Enfin, et surtout, l'Agence affiche sa prudence en rappelant, notamment, que « les études épidémiologiques sont trop hétérogènes pour établir un lien entre l'exposition professionnelle et l'apparition de pathologies chroniques », ou encore que les recherches doivent se poursuivre. Elle définit ainsi un chemin de crête, difficile mais essentiel, sur lequel chacun – et le gouvernement en premier lieu – devrait se retrouver. Entre d'un côté le principe de précaution absolu au nom duquel il faudrait empêcher toute forme de recherche scientifique (sur les OGM par exemple), toute innovation potentielle ; et de l'autre des industriels ou des scientifiques qui réclament d'aller aussi vite que le déploiement à venir de la 5G sans en connaître suffisamment l'impact, il y a un juste milieu qu'on pourrait appeler le principe de réalité. Un principe qui s'articulerait autour d'une meilleure information des populations, de la révision des seuils en fonction des avancées de la recherche, et de la définition de nouveaux cadres réglementaires qui préservent à la fois la santé publique et notre capacité à innover.
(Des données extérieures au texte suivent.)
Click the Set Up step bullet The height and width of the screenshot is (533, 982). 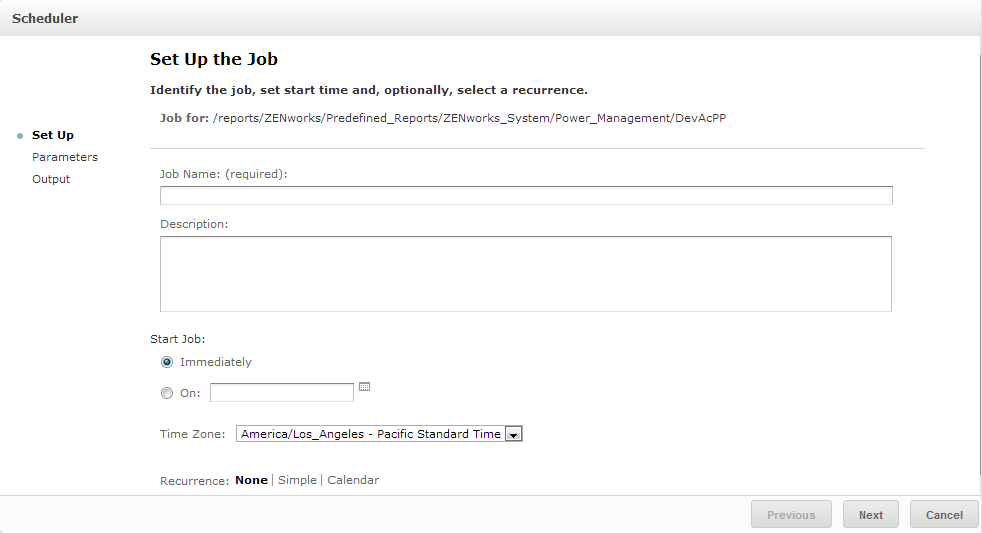point(20,136)
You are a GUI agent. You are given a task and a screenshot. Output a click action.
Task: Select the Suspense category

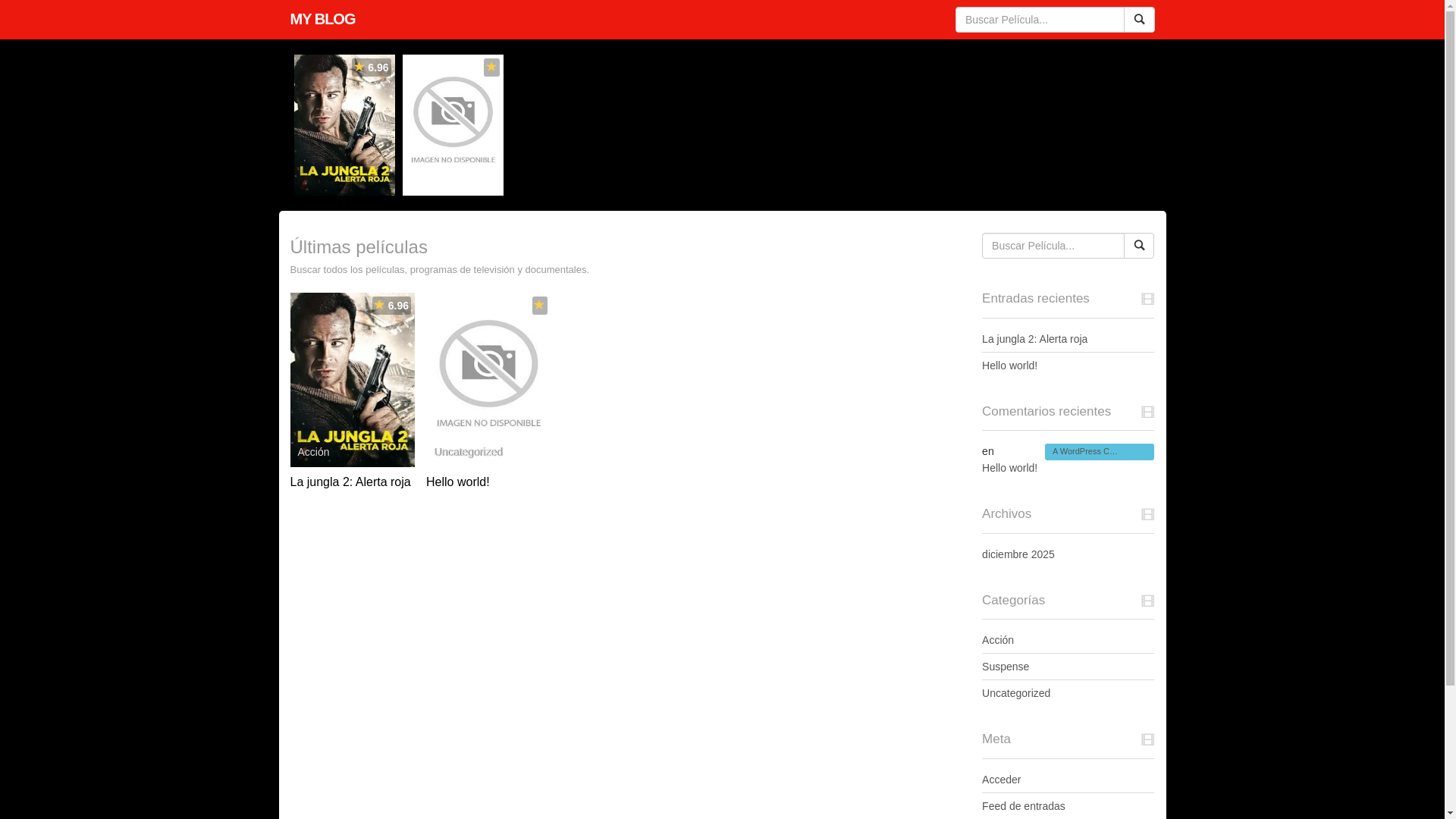pyautogui.click(x=1005, y=667)
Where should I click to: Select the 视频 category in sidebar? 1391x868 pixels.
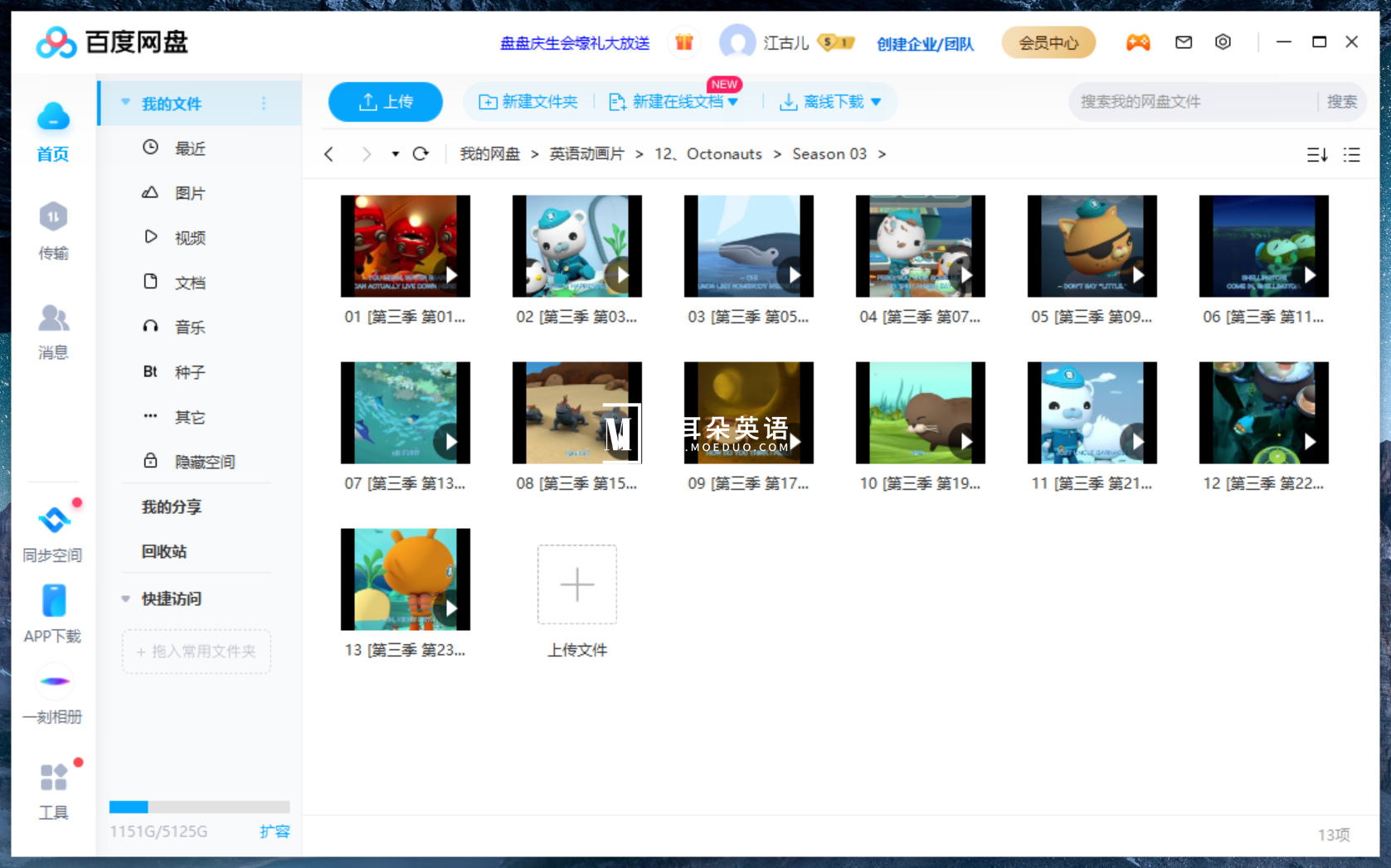coord(189,237)
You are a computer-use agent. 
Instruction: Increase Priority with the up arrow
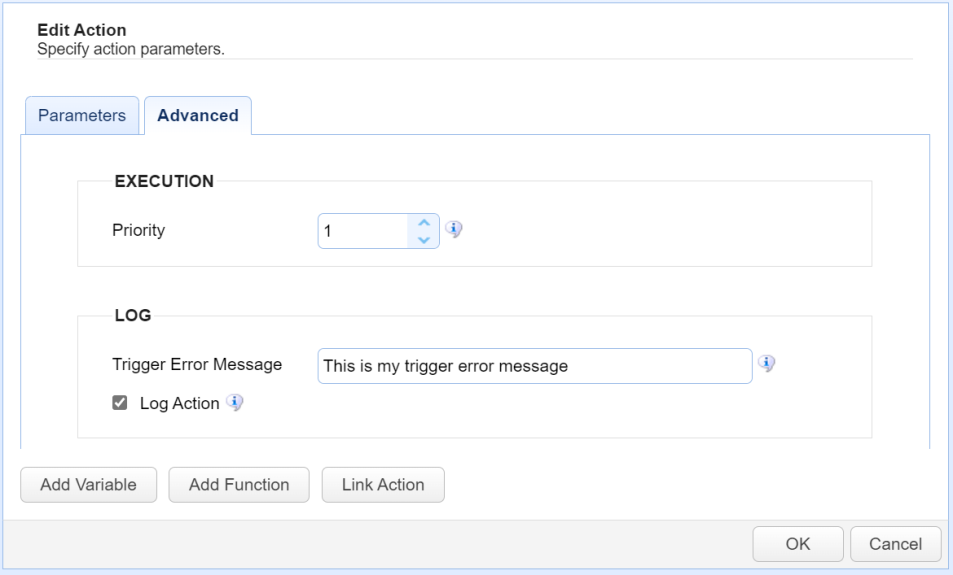(424, 223)
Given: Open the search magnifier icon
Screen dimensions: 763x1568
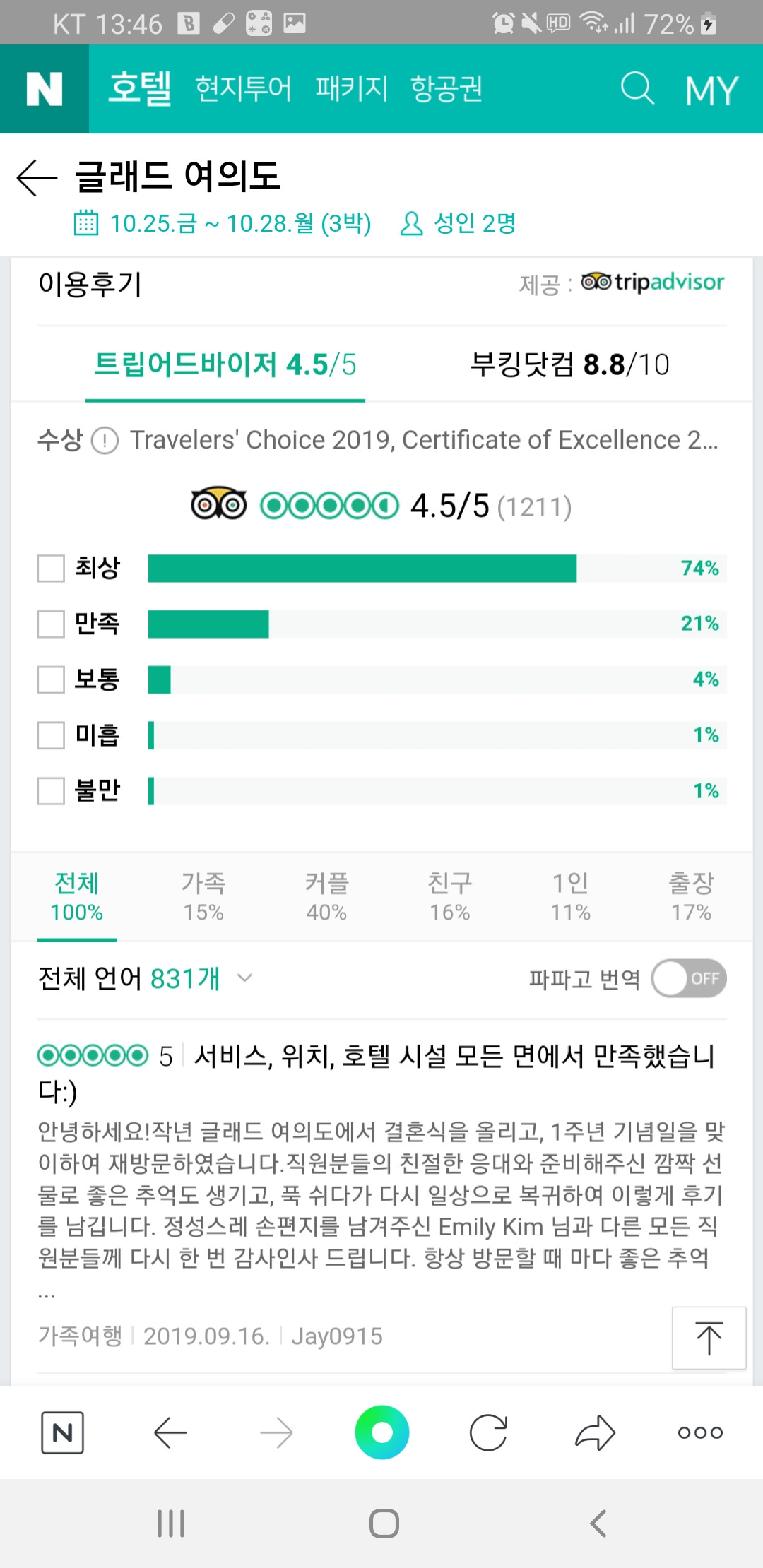Looking at the screenshot, I should pos(637,89).

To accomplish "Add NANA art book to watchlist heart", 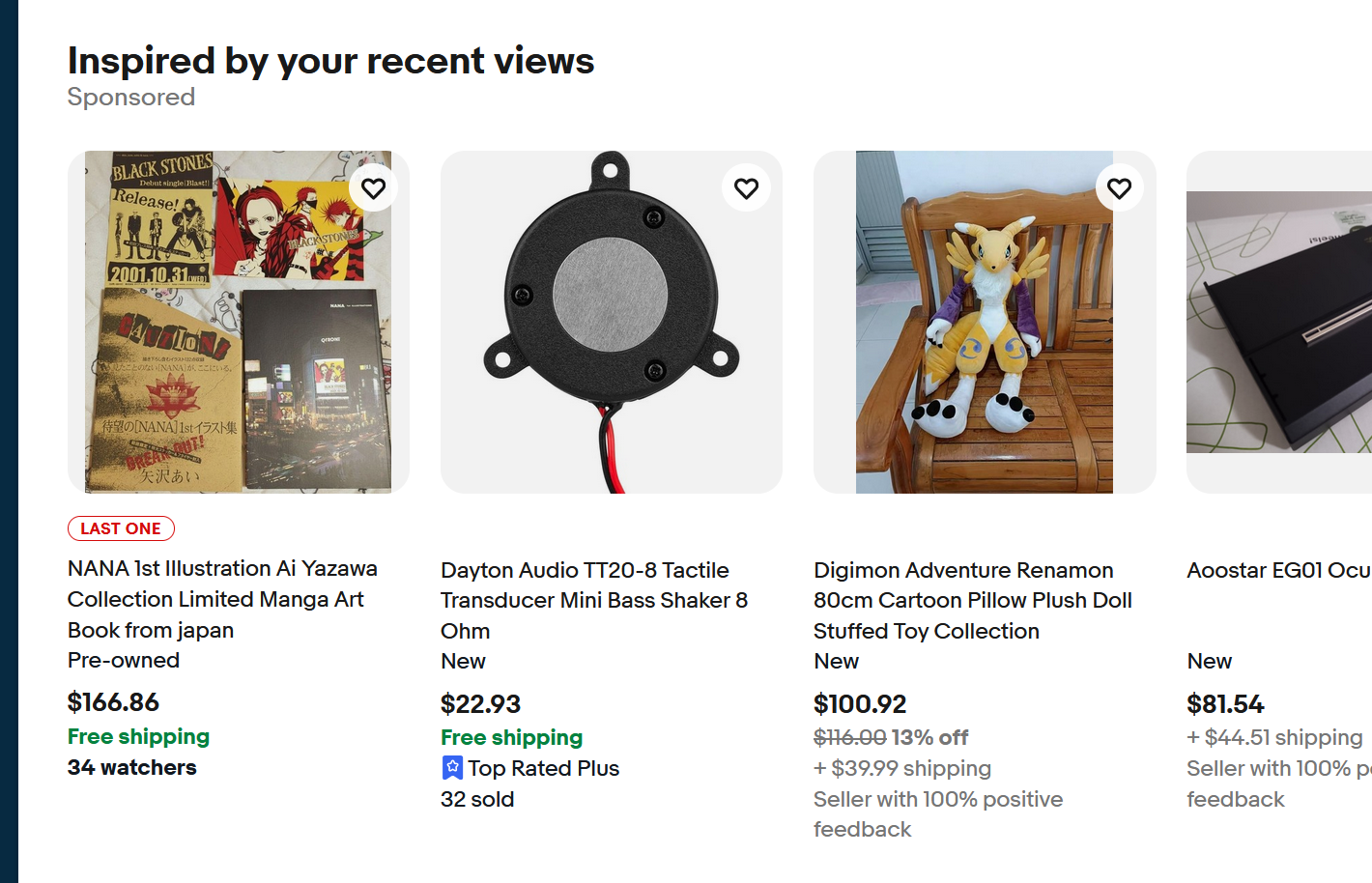I will (374, 188).
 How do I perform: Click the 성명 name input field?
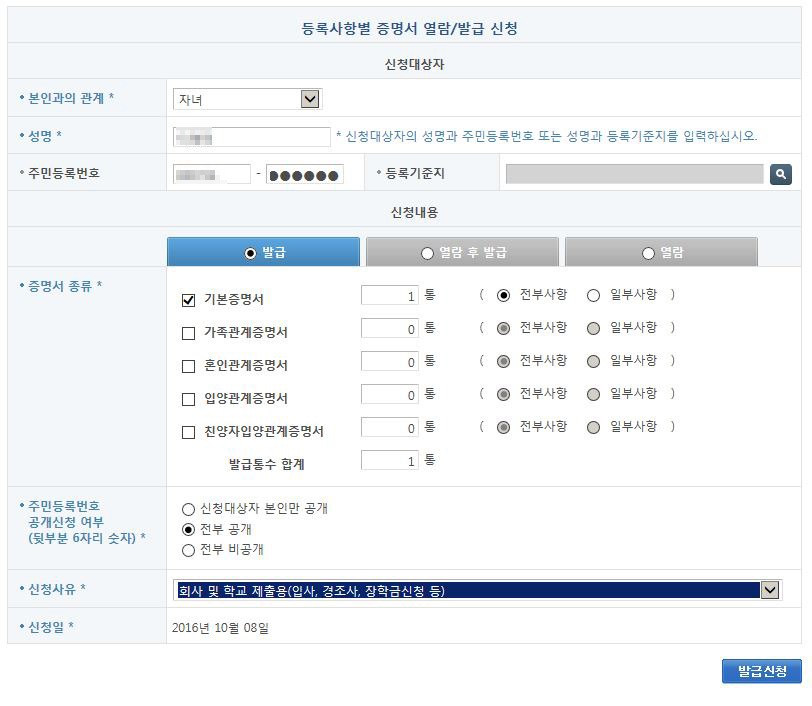pos(251,137)
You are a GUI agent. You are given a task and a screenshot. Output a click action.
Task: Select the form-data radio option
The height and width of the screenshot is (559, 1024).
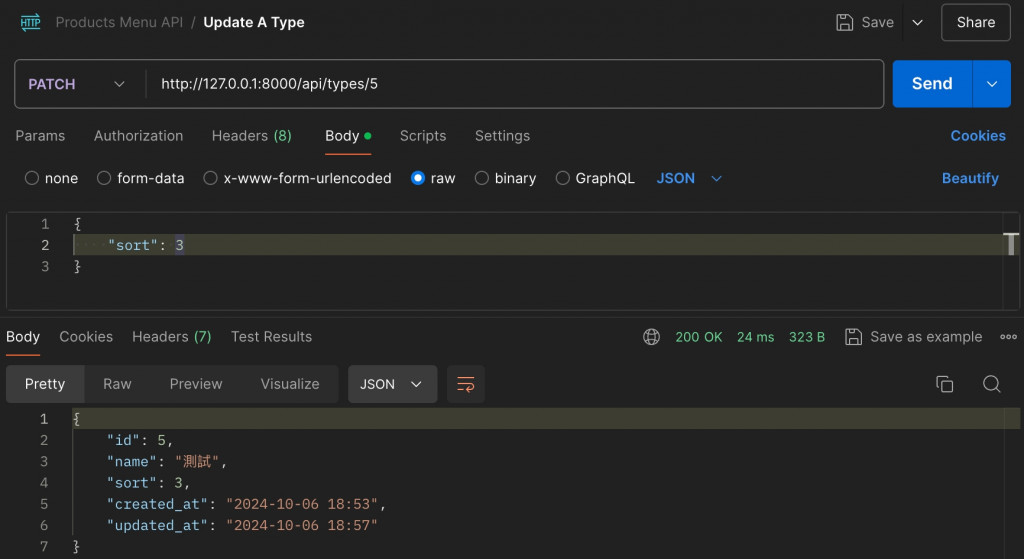[x=104, y=178]
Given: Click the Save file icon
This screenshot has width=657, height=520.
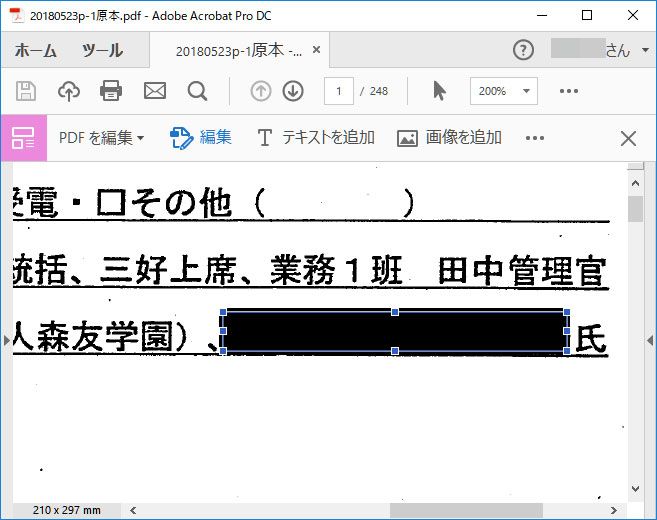Looking at the screenshot, I should click(x=26, y=91).
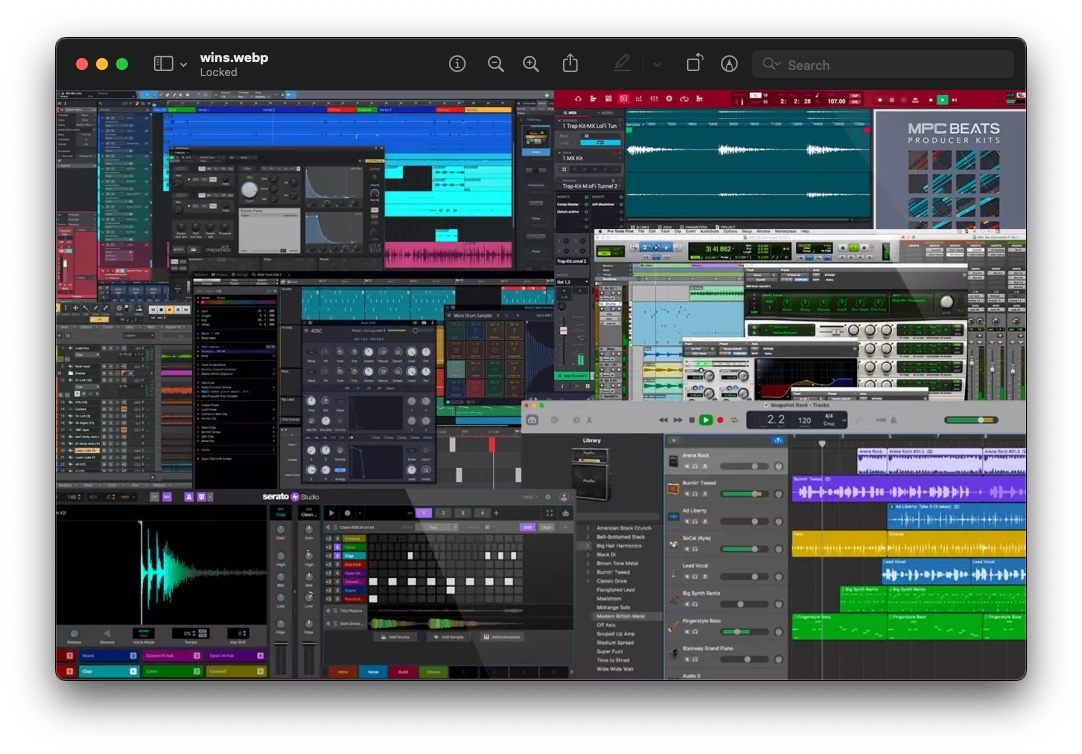Click the red Record button in GarageBand
1082x754 pixels.
pos(720,420)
À l'heure où la France, patrie de Pasteur, est la championne du monde de la défiance envers les vaccins, où les fake news sur la santé pullulent sur les réseaux sociaux, où les craintes légitimes des Français sont parfois instrumentalisées par des groupuscules, il devient urgent de remettre la science au centre des débats.
(Editorial publié dans La Dépêche du Midi du samedi 22 juin 2019)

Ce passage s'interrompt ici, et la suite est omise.